Añorantes de los juicios sumarísimos de las muchedumbres enardecidas de épocas más oscuras, los ofendidos profesionales se valen de las redes sociales para dictar sus veredictos de culpabilidad. El capirote del hereje es hoy un hashtag de internet. El sambenito, el comentario inapelable que tiene la extensión exacta de un tuit. La hoguera, el reguero de opiniones anónimas que se viralizan con la misma rapidez que los rumores malintencionados.

La tentación de sentirse ofendido parece tener hoy el atractivo abominable que debió de tener en su día la persecución de los herejes. Parecido es el celo con el que el supuesto ofendido vela por el mantenimiento de la ortodoxia que ha de ser creída, defendida, difundida y aceptada. Similar, el rigor con el que se juzga al que se desvía de la norma establecida. Idéntica, la sospecha que sobrevuela sobre todo aquel que ose cuestionar los métodos inquisitoriales de los nuevos ofendidos, tan diferentes en realidad a las verdaderas víctimas.

En los tiempos de las herejías, ¿se atrevería alguien a afirmar que el hereje no era hereje, que la bruja no era bruja, con riesgo de ser considerado, también él, un maldito hereje?
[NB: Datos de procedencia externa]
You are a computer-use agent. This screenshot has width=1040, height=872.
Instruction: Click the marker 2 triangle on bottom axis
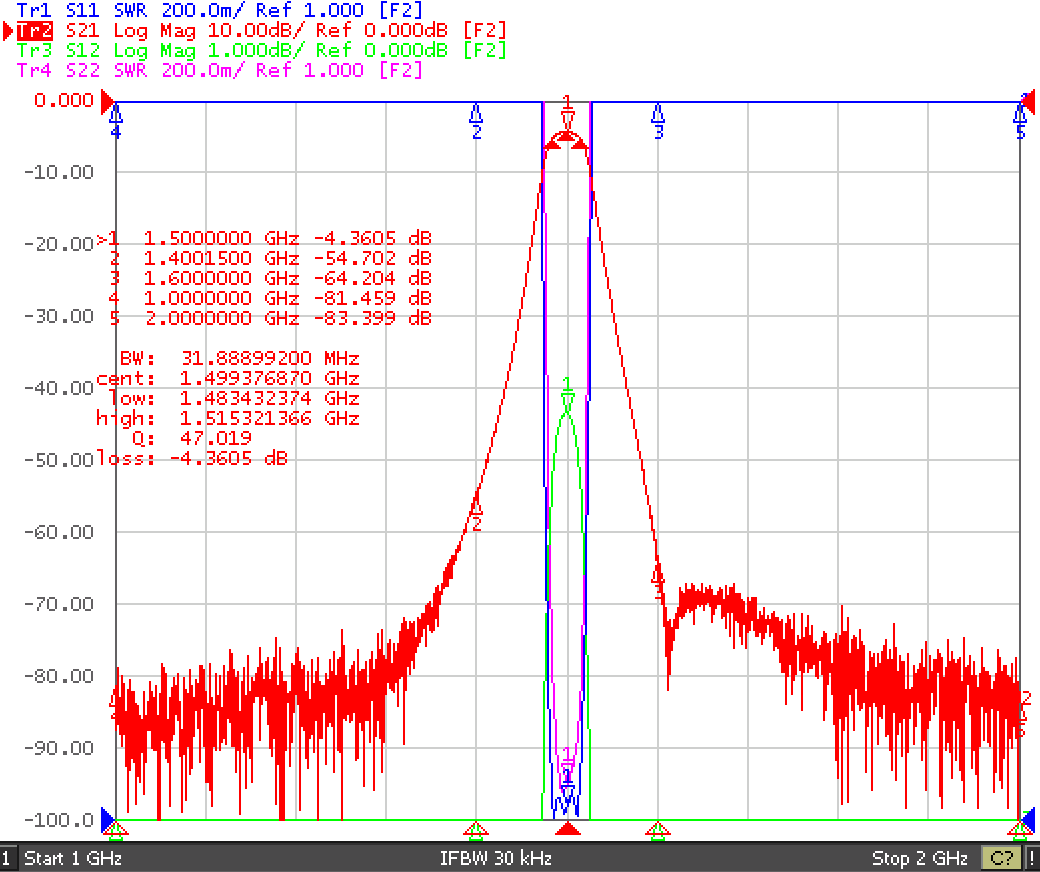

En los tiempos de las redes sociales, ¿se atreverá alguien a cuestionar el furor correctivo de tanta gente ofendida aun a riesgo de arañar sensibilidades a flor de piel?

Nunca hubo tantos herejes, brujas y adoradores del diablo como cuando el mundo se empeñó en creer en tales delirios. De igual modo, pese a vivir en una de las épocas más razonables, prósperas y dignas que se han disfrutado, cualquiera diría que nunca ha habido tanta gente ofendiendo.

¿Quién es hoy el que ofende y por qué? No creo que sea fácil responder a esta cuestión de una manera medianamente seria. Probablemente, a quien menos le interesa resolverla es al ofendido profesional.

Al igual que, en otros tiempos, un hereje o una bruja podía ser cualquiera (el que el inquisidor de turno y sus secuaces decidieran que podía ser), en nuestros días también parece que cualquiera puede ser convertido en la persona que ofende; solo hace falta que alguien así lo dictamine, que alguien lo declare, que alguien lo prejuzgue y lo haga con el suficiente empeño. Y cualquiera, claro, es cualquiera. Él y ella y yo mismo. Pero también usted, que lee ahora esto y probablemente no va por la vida tratando de ofender a nadie.